** Problem requirements **
Each line from the one containing "Where should I click to: Open the View tab?" through the last line of the records below is to be repeated as written, with nothing added.

** Data for this exercise **
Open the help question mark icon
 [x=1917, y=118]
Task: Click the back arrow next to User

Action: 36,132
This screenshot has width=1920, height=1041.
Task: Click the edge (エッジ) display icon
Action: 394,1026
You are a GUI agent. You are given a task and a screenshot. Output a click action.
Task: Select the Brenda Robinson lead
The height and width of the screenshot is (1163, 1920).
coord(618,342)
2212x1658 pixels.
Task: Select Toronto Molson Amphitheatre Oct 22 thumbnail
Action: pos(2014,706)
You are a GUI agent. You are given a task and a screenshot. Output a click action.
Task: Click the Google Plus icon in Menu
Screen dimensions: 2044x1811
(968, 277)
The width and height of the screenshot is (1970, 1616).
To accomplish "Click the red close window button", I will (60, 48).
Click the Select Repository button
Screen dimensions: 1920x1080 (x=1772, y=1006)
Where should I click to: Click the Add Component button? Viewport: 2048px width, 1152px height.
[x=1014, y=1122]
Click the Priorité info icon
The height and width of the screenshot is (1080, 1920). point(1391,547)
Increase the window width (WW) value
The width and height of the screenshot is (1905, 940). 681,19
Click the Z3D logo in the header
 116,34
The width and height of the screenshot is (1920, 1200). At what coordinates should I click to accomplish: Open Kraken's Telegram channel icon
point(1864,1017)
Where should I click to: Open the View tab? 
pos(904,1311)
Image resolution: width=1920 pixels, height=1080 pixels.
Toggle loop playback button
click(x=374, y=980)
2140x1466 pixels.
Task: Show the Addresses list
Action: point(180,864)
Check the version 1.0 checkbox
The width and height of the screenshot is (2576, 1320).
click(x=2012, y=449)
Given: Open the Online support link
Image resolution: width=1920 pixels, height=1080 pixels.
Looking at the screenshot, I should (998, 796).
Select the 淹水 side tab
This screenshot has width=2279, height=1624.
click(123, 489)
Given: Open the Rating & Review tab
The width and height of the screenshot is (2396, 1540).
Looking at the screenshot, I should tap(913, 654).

** Answer to this problem **
Where should I click to: Open the View tab? 
pos(904,1311)
Image resolution: width=1920 pixels, height=1080 pixels.
Toggle loop playback button
click(x=374, y=980)
2140x1466 pixels.
Task: Show the Addresses list
Action: point(180,864)
Check the version 1.0 checkbox
The width and height of the screenshot is (2576, 1320).
click(x=2012, y=449)
Given: Open the Online support link
Image resolution: width=1920 pixels, height=1080 pixels.
Looking at the screenshot, I should (998, 796).
Select the 淹水 side tab
This screenshot has width=2279, height=1624.
click(123, 489)
Given: Open the Rating & Review tab
The width and height of the screenshot is (2396, 1540).
Looking at the screenshot, I should tap(913, 654).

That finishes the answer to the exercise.